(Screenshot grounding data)
■ ■ ■ ■

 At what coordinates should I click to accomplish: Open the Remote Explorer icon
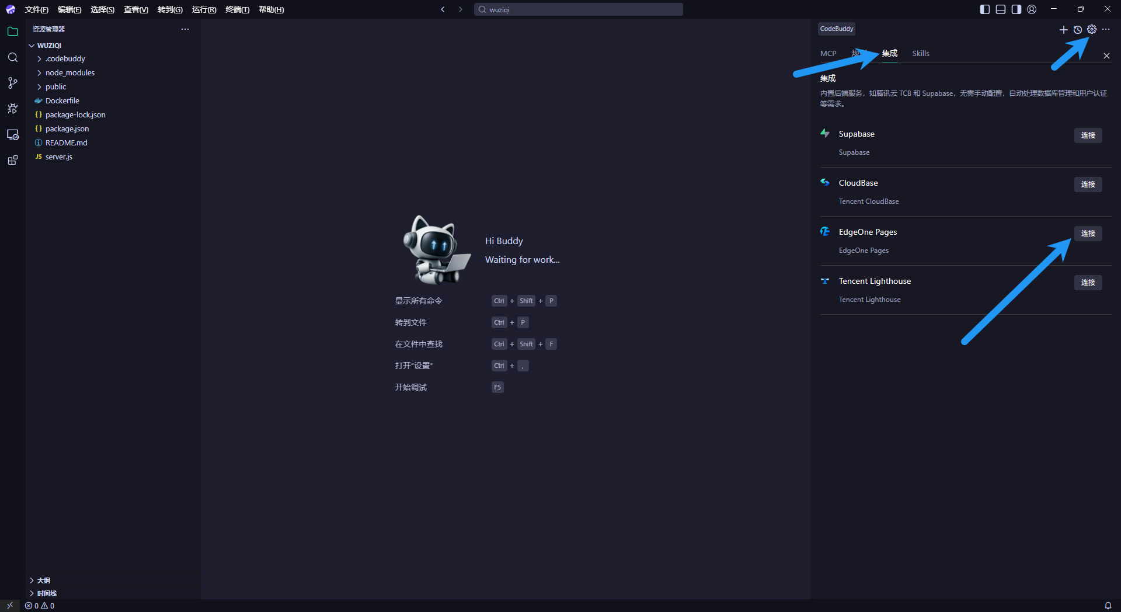tap(12, 134)
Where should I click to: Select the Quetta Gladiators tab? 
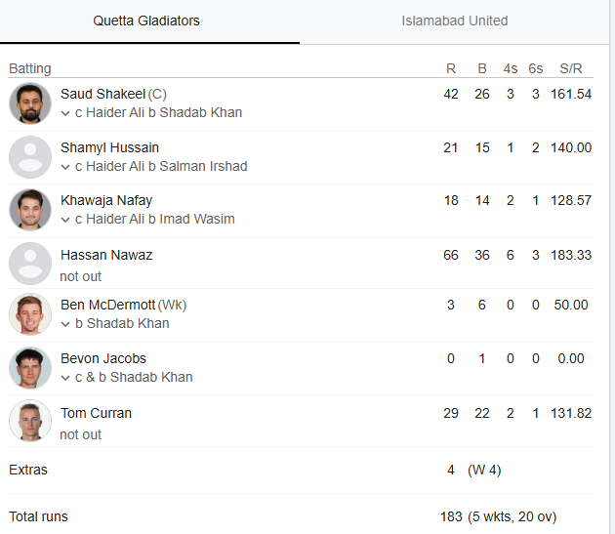pos(146,21)
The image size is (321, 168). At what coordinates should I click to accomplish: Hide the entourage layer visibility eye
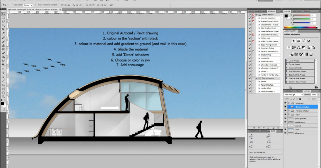[x=285, y=103]
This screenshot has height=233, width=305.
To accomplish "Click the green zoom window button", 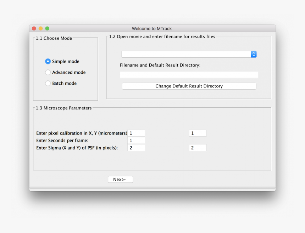I will point(47,28).
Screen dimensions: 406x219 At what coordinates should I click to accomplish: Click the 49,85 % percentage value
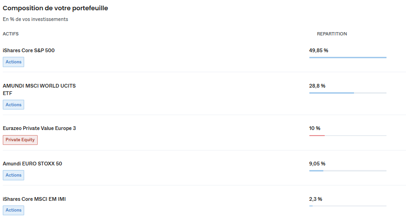(319, 50)
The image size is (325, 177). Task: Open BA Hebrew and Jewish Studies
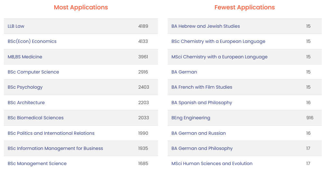206,26
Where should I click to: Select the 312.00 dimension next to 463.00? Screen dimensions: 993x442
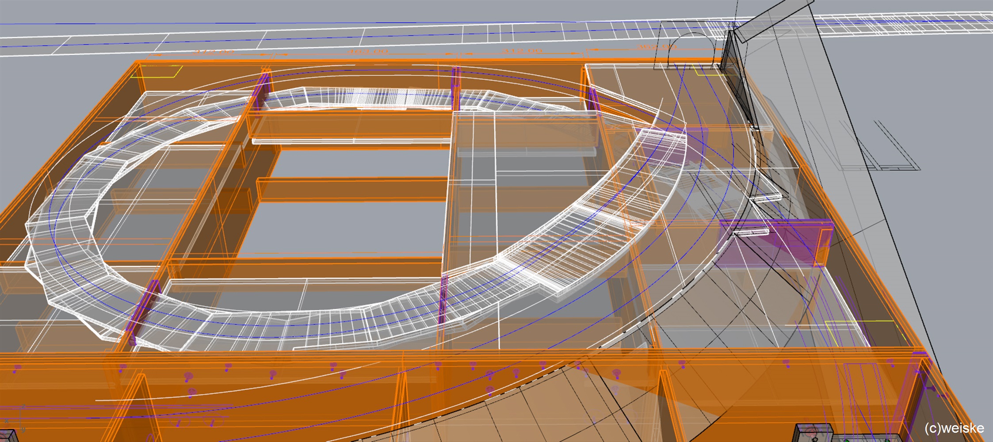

■ ■ ■ ■

# [Instructions for the task]
Retype, without any picture, exactly the lines from the one with "The image size is (325, 177)." through the end of the entries, inclusive.

# [Output for this exercise]
The image size is (325, 177). Task: Open BA Hebrew and Jewish Studies
206,26
Where should I click to: Select the 312.00 dimension next to 463.00? Screen dimensions: 993x442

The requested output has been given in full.